▸ ACTIVITY
Return only the lines from the one containing "Screen dimensions: 1223x573" to the end of the material, with each one exactly as it appears.

▸ MATERIALS PROVIDED
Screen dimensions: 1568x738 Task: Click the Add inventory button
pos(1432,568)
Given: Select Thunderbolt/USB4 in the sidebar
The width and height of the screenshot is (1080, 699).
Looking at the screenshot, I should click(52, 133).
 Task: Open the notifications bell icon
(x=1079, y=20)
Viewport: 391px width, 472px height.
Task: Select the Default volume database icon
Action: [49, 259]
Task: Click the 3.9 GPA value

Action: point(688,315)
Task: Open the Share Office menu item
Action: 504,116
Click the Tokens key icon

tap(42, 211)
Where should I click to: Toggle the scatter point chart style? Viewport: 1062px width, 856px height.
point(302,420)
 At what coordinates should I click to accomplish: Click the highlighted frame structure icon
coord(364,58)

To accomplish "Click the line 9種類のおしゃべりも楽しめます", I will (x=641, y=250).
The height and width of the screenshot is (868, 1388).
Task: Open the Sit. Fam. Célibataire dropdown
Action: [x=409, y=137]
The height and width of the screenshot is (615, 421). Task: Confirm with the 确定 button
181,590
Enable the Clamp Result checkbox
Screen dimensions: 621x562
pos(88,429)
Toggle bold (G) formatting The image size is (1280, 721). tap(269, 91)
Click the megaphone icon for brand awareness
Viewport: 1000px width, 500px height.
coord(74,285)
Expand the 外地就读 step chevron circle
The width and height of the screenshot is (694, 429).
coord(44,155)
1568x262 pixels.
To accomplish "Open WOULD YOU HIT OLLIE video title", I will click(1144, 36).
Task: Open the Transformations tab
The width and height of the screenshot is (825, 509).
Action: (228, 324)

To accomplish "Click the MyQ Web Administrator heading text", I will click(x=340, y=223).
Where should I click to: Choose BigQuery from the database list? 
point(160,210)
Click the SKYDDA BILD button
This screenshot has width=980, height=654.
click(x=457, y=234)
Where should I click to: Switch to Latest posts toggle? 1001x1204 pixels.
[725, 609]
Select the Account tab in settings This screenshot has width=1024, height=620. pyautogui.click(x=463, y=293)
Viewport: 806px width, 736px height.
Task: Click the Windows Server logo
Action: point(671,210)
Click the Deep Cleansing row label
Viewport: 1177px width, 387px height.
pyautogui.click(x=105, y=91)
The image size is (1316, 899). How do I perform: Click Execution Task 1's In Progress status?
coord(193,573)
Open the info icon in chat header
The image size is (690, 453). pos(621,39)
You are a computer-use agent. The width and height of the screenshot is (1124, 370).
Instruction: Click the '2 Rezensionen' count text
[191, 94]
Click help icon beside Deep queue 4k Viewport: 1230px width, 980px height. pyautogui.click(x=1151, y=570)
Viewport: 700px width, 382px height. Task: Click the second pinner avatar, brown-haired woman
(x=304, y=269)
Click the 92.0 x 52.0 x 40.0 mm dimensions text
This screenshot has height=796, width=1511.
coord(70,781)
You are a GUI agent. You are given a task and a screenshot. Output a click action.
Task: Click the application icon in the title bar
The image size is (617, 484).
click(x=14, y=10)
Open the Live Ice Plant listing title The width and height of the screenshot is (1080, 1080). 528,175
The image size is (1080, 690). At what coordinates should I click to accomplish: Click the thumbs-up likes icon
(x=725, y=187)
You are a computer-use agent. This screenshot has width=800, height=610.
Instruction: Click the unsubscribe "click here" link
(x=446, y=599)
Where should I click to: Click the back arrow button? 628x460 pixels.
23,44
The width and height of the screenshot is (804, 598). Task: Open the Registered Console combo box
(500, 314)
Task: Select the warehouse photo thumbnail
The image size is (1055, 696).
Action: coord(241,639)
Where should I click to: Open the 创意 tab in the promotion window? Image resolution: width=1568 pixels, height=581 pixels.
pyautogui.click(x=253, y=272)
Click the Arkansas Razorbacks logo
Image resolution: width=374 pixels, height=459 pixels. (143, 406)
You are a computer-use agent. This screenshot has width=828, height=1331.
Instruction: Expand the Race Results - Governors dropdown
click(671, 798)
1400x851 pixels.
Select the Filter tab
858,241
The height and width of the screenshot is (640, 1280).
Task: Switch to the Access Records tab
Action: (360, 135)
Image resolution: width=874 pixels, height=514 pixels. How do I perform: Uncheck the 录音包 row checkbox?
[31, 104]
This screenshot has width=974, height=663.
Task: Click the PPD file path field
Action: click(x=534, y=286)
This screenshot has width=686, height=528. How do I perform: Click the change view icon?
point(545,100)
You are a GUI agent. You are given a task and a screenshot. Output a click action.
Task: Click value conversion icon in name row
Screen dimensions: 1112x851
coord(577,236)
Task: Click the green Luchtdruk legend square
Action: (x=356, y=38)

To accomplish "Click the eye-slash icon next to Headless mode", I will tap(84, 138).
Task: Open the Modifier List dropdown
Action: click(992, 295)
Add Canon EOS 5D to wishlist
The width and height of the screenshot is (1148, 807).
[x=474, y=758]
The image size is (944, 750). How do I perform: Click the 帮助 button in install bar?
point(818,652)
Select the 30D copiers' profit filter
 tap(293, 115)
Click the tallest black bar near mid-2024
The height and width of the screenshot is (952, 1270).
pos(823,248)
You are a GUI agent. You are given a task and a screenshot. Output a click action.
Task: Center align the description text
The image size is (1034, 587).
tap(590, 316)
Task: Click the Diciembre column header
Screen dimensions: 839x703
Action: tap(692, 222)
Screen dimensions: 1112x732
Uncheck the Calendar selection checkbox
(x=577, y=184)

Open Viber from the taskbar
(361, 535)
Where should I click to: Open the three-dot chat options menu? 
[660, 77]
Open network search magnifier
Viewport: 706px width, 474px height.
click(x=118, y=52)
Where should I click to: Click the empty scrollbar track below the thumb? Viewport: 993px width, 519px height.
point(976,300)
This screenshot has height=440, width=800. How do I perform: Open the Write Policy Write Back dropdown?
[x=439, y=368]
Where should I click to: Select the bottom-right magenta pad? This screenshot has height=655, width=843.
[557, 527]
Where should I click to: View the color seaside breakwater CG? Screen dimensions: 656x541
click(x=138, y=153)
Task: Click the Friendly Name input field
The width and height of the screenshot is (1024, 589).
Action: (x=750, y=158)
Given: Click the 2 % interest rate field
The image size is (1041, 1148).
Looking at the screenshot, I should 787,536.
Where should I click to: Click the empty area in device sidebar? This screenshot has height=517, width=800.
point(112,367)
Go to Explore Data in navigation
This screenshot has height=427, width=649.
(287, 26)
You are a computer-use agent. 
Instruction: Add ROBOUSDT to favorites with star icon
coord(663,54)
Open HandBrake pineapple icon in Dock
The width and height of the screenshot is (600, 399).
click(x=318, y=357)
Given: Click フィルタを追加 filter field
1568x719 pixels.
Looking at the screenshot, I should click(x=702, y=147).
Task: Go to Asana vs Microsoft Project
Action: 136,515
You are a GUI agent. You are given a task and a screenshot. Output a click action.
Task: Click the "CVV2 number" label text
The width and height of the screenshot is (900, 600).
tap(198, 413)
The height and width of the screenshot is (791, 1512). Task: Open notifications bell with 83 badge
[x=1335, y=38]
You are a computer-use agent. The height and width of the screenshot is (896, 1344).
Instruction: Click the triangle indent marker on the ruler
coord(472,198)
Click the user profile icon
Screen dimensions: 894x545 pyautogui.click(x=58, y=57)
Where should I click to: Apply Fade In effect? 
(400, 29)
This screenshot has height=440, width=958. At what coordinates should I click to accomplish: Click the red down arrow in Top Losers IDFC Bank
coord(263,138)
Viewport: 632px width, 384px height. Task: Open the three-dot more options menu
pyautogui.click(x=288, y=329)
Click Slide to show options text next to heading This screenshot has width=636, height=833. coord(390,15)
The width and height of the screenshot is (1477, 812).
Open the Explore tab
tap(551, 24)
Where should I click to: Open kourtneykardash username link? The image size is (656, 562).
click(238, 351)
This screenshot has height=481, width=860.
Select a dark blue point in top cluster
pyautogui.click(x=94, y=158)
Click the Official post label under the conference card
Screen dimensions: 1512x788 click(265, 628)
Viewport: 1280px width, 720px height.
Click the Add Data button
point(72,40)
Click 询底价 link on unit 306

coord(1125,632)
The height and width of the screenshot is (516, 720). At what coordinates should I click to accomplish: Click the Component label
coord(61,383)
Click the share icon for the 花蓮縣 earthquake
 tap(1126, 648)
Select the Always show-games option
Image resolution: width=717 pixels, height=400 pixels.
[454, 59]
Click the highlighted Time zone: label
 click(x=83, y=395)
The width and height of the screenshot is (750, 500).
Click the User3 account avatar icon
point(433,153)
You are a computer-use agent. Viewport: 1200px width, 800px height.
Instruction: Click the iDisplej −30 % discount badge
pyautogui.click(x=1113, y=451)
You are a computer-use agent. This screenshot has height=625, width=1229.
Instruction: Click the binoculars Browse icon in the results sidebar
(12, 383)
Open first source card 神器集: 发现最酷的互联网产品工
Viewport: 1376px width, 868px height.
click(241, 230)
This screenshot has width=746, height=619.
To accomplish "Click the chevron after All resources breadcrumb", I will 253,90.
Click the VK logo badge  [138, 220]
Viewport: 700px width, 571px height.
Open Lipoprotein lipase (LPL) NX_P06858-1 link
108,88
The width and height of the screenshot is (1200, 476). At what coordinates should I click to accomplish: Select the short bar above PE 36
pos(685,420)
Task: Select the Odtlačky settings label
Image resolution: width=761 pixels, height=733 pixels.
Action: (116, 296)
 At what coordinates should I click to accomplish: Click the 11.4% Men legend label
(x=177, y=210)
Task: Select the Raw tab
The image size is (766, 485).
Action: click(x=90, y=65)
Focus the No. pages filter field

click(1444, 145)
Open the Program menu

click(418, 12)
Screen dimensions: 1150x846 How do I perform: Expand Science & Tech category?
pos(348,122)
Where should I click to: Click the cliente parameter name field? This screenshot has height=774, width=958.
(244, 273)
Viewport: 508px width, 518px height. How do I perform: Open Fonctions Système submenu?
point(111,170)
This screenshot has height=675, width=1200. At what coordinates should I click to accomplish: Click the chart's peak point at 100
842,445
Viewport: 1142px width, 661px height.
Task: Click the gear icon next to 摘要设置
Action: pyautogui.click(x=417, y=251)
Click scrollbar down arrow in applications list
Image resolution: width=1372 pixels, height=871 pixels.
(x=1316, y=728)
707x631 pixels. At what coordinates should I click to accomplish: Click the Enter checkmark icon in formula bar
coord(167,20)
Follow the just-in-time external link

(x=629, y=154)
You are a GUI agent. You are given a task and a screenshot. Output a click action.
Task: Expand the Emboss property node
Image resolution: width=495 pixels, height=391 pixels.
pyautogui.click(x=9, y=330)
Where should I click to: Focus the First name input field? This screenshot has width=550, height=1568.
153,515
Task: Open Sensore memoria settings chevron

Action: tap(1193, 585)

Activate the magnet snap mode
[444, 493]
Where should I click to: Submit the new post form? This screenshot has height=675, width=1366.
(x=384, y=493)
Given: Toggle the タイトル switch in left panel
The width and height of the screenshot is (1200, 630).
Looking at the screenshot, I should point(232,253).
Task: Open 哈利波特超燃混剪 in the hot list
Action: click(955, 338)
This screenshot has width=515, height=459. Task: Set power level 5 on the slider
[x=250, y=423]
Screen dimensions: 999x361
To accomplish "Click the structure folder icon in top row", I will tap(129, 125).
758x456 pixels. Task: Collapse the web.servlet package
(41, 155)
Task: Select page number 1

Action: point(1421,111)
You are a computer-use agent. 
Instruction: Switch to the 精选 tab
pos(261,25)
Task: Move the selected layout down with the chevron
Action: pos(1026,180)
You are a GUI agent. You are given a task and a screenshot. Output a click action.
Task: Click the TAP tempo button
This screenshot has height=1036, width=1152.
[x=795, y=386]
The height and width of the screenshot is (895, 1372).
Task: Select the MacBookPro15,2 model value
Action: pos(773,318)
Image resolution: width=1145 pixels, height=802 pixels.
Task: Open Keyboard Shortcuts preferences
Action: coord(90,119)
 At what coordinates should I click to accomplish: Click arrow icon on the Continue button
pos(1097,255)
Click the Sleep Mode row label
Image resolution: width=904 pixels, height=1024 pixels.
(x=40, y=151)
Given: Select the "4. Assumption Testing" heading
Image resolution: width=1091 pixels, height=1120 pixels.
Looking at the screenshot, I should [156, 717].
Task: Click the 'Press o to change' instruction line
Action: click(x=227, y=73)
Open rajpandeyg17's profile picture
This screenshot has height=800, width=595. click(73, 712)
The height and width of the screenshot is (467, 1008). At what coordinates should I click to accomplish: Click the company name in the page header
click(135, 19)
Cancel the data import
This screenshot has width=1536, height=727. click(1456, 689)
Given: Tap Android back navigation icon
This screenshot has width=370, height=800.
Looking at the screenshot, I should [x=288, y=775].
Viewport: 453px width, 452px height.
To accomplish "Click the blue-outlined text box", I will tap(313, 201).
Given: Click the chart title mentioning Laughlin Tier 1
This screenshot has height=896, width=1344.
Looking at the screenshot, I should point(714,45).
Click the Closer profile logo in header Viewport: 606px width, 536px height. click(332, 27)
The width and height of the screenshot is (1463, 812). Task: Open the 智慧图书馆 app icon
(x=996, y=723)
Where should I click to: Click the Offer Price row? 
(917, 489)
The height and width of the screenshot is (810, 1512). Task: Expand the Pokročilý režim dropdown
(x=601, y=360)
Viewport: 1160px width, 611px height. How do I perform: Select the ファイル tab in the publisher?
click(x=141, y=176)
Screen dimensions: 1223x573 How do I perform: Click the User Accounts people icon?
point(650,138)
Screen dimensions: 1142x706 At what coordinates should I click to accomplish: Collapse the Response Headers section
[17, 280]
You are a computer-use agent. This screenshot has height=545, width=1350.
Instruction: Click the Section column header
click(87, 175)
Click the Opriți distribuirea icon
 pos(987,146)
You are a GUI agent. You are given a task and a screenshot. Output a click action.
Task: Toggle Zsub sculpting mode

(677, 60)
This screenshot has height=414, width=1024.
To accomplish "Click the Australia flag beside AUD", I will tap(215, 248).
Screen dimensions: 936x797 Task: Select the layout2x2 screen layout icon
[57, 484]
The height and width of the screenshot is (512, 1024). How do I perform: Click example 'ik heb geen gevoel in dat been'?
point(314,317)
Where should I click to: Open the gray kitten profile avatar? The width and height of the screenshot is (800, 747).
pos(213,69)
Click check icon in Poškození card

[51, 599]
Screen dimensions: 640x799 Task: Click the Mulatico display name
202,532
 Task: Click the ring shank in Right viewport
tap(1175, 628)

▸ RESPONSE BOX
Screen dimensions: 1223x573 How do I perform: Click the User Accounts people icon?
point(650,138)
Screen dimensions: 1142x706 At what coordinates should I click to accomplish: Collapse the Response Headers section
[17, 280]
You are a computer-use agent. This screenshot has height=545, width=1350.
Instruction: Click the Section column header
click(87, 175)
Click the Opriți distribuirea icon
 pos(987,146)
You are a GUI agent. You are given a task and a screenshot. Output a click action.
Task: Toggle Zsub sculpting mode

(677, 60)
This screenshot has height=414, width=1024.
To accomplish "Click the Australia flag beside AUD", I will tap(215, 248).
Screen dimensions: 936x797 Task: Select the layout2x2 screen layout icon
[57, 484]
The height and width of the screenshot is (512, 1024). How do I perform: Click example 'ik heb geen gevoel in dat been'?
point(314,317)
Where should I click to: Open the gray kitten profile avatar? The width and height of the screenshot is (800, 747).
pos(213,69)
Click check icon in Poškození card

[51, 599]
Screen dimensions: 640x799 Task: Click the Mulatico display name
202,532
 Task: Click the ring shank in Right viewport
tap(1175, 628)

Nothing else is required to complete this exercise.